While the groundwork for computer music and multimedia as we practice it today had been laid during the first part of the 20th century, the development of the digital computer during the middle of the previous century was a catalyst of gargantuan impact. Yet the beginnings of digital art were modest as artists had a vision but didn't really know how to teach a computer to accomplish what they were after. The post-war "tabula rasa" period in Europe and the United States was one of experimentation and speculation not just in digital art and much of what was produced was informed by the budding fields of information and communication theory. Yet in 1965 John R. Pierce expressed his frustration with the digital computer: "As a musical instrument, the computer has unlimited potentialities for uttering sound. It can, in fact, produce strings of numbers representing any conceivable or hearable sound... Wonderful things would come out of that box if only we knew how to evoke them." This chimed in a new phase in the exploration of the digital computer for art making. In the early 1970s, the first computer music centers were established as platforms for interdisciplinary research where composers, engineers, scholars and scientists were invited to collaborate. With personal computers being slow and costly, those centers remained major attractors for the technically minded composers and the artistically minded technologists, until the advent of broadband Internet and the development of cheap and extraordinarily efficient CPUs led to a paradigm shift around the turn of the millennium. The systematic exploration of the affordances of the computer gave way to a more intuitive and interactive manipulation of digital interfaces both for the acquisition of knowledge and the production of art. The postdigital era was born.

Georg Hajdu
HfMT



Georg Hajdu grew up in Cologne where he obtained diplomas in molecular biology and musical composition from the University of Cologne and the Cologne University of Music and Dance. A stipend by the German Academic Exchange Service enabled him to enter the graduate program in composition at the University of California, Berkeley in 1990, working closely with the Center for New Music and Audio Technologies (CNMAT) and eventually obtaining a Ph.D. in 1994.

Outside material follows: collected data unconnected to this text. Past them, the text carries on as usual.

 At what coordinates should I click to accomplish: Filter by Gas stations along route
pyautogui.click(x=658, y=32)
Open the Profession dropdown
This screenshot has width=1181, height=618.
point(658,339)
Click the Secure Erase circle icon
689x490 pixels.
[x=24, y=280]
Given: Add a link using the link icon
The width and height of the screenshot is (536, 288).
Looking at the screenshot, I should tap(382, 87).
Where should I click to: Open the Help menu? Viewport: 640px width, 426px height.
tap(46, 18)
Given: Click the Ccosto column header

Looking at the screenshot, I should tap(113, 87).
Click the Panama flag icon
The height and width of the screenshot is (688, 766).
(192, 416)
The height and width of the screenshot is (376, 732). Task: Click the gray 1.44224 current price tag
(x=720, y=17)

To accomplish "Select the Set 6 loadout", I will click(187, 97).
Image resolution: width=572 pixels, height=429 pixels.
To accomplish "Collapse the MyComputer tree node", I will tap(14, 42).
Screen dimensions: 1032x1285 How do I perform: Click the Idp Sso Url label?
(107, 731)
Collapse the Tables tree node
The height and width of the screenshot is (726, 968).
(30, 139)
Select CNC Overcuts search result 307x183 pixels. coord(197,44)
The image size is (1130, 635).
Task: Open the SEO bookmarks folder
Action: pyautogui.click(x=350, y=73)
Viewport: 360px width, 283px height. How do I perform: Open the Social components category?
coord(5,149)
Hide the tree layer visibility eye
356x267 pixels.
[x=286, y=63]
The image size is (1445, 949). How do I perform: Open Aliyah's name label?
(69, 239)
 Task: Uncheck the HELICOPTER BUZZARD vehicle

In 1996, following residencies at IRCAM and the ZKM, Karlsruhe, he co-founded the ensemble WireWorks, a group specializing in the performance of electro-acoustic music. In 1999, he produced his full-length opera "Der Sprung – Beschreibung einer Oper" for which renowned author and filmmaker Thomas Brasch wrote the libretto. In May 2002, his Internet performance environment Quintet.net was employed in a Munich Biennale opera production (Orpheus Kristall by Manfred Stahnke), and in the same year Georg Hajdu became professor of multimedia composition at the Hamburg University of Music and Drama (HfMT). There, in 2004, he established Germany's first master's program in multimedia composition and, in 2012, the Center for Microtonal Music and Multimedia (ZM4). He was also involved in a number of large international projects such as CO-ME-DI-A, a European Culture 2007 project focussing on Networked Music Performance.
Hajdu has published compositions which are characterized by a pluralistic attitude and have earned him several international prizes, the IBM-prize of the Ensemble Modern among them. He is also the author of numerous articles on topics on the borderline of music, technology and science as well as software applications such MaxScore (with Nick Didkovsky), Quintet.net, DJster and a real-time version of Stockhausen's Elektronische Studie II.